On the first day of an expected week-long trial at Liverpool Crown Court, prosecutor Keith Sutton said Haworth's alleged behaviour had placed his ability to properly police his patch 'in jeopardy'.
The court heard that the 39-year-old from Blackburn struck up a relationship with Katrina Ianson-Hughes during the investigation of an alleged assault in Oswaldtwistle last March.
The court was told that the pair exchanged phone numbers and 'flirtatious' texts 'of a sexual nature' which involved Haworth's police-issued personal digital assistant (PDA) device.
The texts resulted in Haworth, who was already in a relationship, visiting Ms Ianson-Hughes' home in Tennyson Avenue, Oswaldtwistle, for sex, Mr Sutton said.
Mr Sutton said that on April 5 last year, GPS records for Haworth's police car showed that he stopped off at her home for around one hour during a night shift.
Mr Sutton said: "He was there for little under an hour and the purpose was nothing to do with policing.
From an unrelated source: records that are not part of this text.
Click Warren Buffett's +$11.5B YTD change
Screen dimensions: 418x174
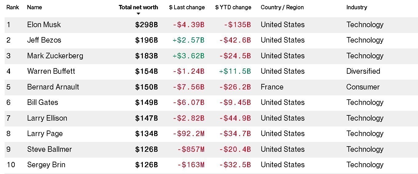[235, 71]
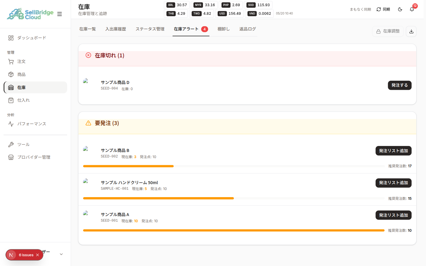The image size is (426, 266).
Task: Click サンプル商品 A stock progress bar
Action: (x=234, y=230)
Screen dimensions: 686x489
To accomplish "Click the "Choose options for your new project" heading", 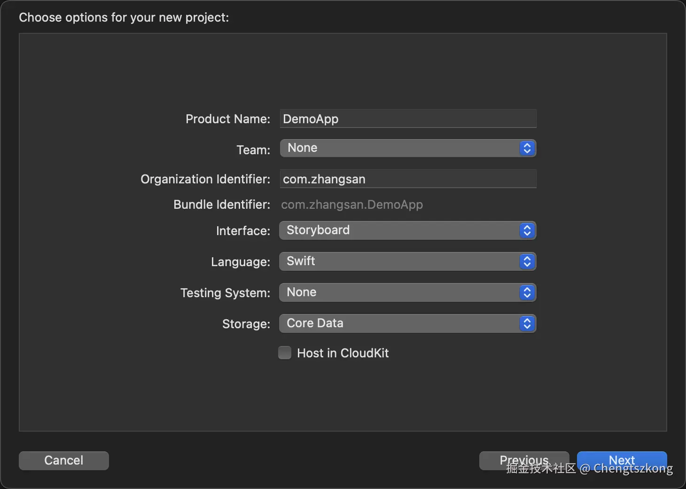I will [124, 17].
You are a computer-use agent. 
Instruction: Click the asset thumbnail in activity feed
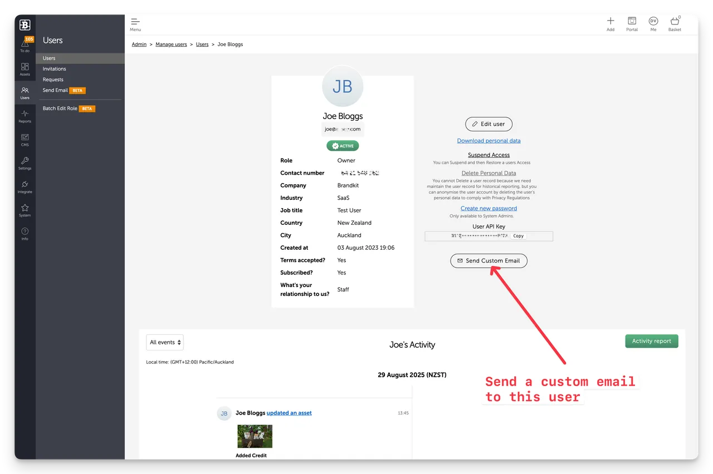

It was so they could have sexual intercourse.
"He was not in a position to respond to any calls on his radio. He wasn't dressed properly and left it to other officers to deal with issues while he had sex.
"He removed himself and his police vehicle from his role patrolling the local area, which meant he would provide neither a deterrent nor the ability to observe illegal activity.
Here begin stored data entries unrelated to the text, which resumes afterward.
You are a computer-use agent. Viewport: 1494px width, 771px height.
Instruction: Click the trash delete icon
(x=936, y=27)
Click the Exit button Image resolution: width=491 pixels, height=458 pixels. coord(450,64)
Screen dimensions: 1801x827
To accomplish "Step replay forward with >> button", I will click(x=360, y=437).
While Haworth was at Ms Ianson-Hughes's house, his radio received one emergency call-out and two high-priority jobs.
Mr Sutton said: "At 11.45pm there was a code two (high priority) call out on his radio. He responded that he would attend, but he didn't move from Ms Ianson-Hughes's address.
"At 11.58pm when another officer arrived at the scene, the defendant's call out was cancelled. At 11.54pm a code one call, which required an emergency response, came through.
"This was not a direct call to the defendant but one that went out on the radio. He was one of those who should have responded.
"Another code two call at 12.26am, which concerned the welfare of an elderly man, received no response at all.
“The prosecution say the reason he didn't move is because he was on a social visit involving himself having sexual intercourse.
"The defendant took no part in policing activity, either by supporting his colleagues or providing a visible presence on the streets. His conduct was clearly misconduct in a public office.”
Mr Sutton added: "He had met Ms Ianson-Hughes as a result of an incident in which she was either a victim or suspect. Within 24 hours he had returned to her place and exchanged phone numbers.
"The prosecution says this was unsuitable to say the very least."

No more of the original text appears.